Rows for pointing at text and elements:
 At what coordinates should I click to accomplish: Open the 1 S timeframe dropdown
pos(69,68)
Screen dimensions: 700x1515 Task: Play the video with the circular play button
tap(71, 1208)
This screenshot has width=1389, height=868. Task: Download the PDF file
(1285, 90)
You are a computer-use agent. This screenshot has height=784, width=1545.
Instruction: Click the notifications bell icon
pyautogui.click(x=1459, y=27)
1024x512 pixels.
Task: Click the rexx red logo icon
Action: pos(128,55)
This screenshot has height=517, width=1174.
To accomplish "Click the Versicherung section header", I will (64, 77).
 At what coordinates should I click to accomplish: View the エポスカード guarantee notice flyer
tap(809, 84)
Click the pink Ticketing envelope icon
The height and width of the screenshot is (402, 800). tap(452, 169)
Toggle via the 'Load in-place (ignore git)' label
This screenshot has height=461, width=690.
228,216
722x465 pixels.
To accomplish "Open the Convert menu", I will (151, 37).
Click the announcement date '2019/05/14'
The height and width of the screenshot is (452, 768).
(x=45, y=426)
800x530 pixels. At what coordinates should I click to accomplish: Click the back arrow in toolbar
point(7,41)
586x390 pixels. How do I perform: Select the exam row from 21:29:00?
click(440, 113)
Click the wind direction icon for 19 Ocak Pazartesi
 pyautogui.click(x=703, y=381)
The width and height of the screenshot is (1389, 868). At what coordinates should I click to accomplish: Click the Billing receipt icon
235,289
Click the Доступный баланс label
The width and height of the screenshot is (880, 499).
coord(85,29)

Problem>
Retype every row above, keeping each one identical to the original.

Exercise solution>
 At what coordinates should I click to accomplish: Open the 1 S timeframe dropdown
pos(69,68)
Screen dimensions: 700x1515 Task: Play the video with the circular play button
tap(71, 1208)
This screenshot has width=1389, height=868. Task: Download the PDF file
(1285, 90)
You are a computer-use agent. This screenshot has height=784, width=1545.
Instruction: Click the notifications bell icon
pyautogui.click(x=1459, y=27)
1024x512 pixels.
Task: Click the rexx red logo icon
Action: pos(128,55)
This screenshot has height=517, width=1174.
To accomplish "Click the Versicherung section header", I will (64, 77).
 At what coordinates should I click to accomplish: View the エポスカード guarantee notice flyer
tap(809, 84)
Click the pink Ticketing envelope icon
The height and width of the screenshot is (402, 800). tap(452, 169)
Toggle via the 'Load in-place (ignore git)' label
This screenshot has height=461, width=690.
228,216
722x465 pixels.
To accomplish "Open the Convert menu", I will (151, 37).
Click the announcement date '2019/05/14'
The height and width of the screenshot is (452, 768).
(x=45, y=426)
800x530 pixels. At what coordinates should I click to accomplish: Click the back arrow in toolbar
point(7,41)
586x390 pixels. How do I perform: Select the exam row from 21:29:00?
click(440, 113)
Click the wind direction icon for 19 Ocak Pazartesi
 pyautogui.click(x=703, y=381)
The width and height of the screenshot is (1389, 868). At what coordinates should I click to accomplish: Click the Billing receipt icon
235,289
Click the Доступный баланс label
The width and height of the screenshot is (880, 499).
coord(85,29)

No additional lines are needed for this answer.